> _CONSEGNA 1_: Nel testo sui rifacimenti poetici, quale verso prende il posto di "S’i’ fosse foco arderei ’l mondo" di Cecco Angiolieri?
> _CONSEGNA 2_: Trascrivi dal testo sui rifacimenti poetici il passo che va da "E poi le rime" a "scaturite dalla metafora.".

> _ESTRATTO DEL TESTO_:
++++++++++

Così, ecco 8 rifacimenti poetici "da cabaret", cominciando da Cecco Angiolieri e il suo S’i’ fosse foco arderei ’l mondo (sonetto LXXXVI), che diventa S’i fosse virus invaderei lo mondo. Seguono gli altri 13 versi da leggere con un sentimento di distruzione di ciò che non va, con la potenza di un angelo sterminatore, se si esclude l’elogio per l’immensità di R.L. Sevenson a Upola.
E poi le rime di Guido Cavalcanti (Rime XIII, XII) “ucciso” dall’amore, divengono oggi virus "Che il risultato mi infilò in un fosso". Che l’amore a volte sia simile a una malattia è noto, il mal d’amore compie stragi e l’assenza del dio alato diventa la causa occulta della pandemia. Si tratta di uno dei cardini della psicosomatica, secondo la quale l’infelicità abbassa automaticamente le difese immunitarie. Lo sguardo "clinico" del poeta sa creare similitudini adeguate, è diagnosta del corpo sociale. L’amore mancante riguarda il denaro, feticcio del lavoro mal ricompensato (Marx). Sono considerazioni implicite scaturite dalla metafora.
Ugualmente il sonetto scelto di Petrarca (Canzoniere XXXV) apparenta le sue vie "selvagge" testimoni del dolore amoroso nascosto alle cellule "selvagge" catturate dal virus "Che ’intorno a me morte si fa signora".

++++++++++

> _MATERIALE ESTRATTO_:
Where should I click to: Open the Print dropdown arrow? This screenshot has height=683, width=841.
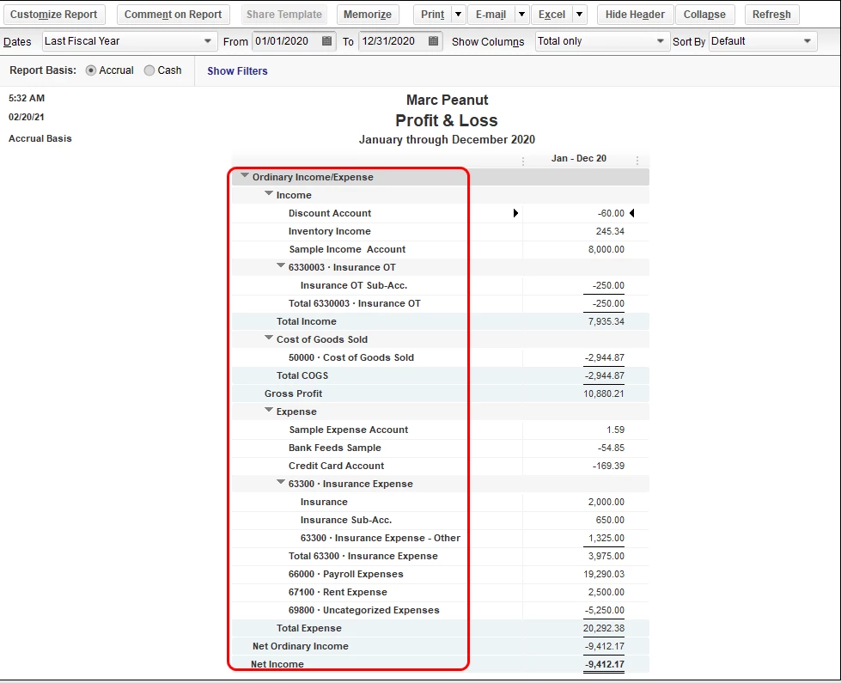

++++++++++

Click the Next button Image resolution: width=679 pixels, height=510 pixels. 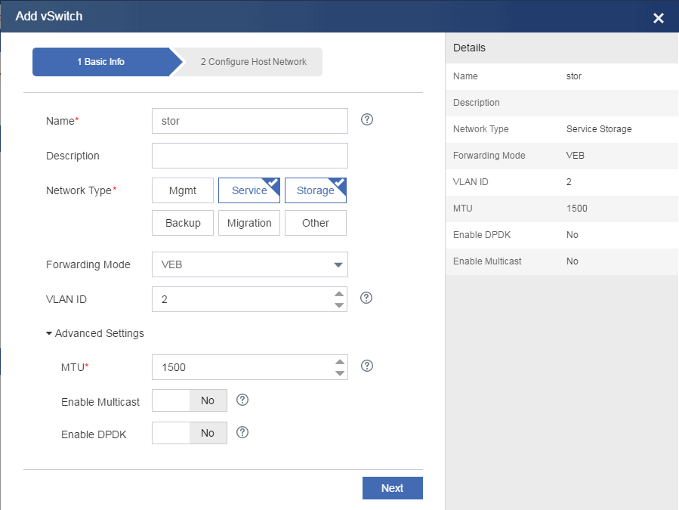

++++++++++

> _SOLUZIONE 1_: Il verso diventa "S’i fosse virus invaderei lo mondo".

> _SOLUZIONE 2_:
E poi le rime di Guido Cavalcanti (Rime XIII, XII) “ucciso” dall’amore, divengono oggi virus "Che il risultato mi infilò in un fosso". Che l’amore a volte sia simile a una malattia è noto, il mal d’amore compie stragi e l’assenza del dio alato diventa la causa occulta della pandemia. Si tratta di uno dei cardini della psicosomatica, secondo la quale l’infelicità abbassa automaticamente le difese immunitarie. Lo sguardo "clinico" del poeta sa creare similitudini adeguate, è diagnosta del corpo sociale. L’amore mancante riguarda il denaro, feticcio del lavoro mal ricompensato (Marx). Sono considerazioni implicite scaturite dalla metafora.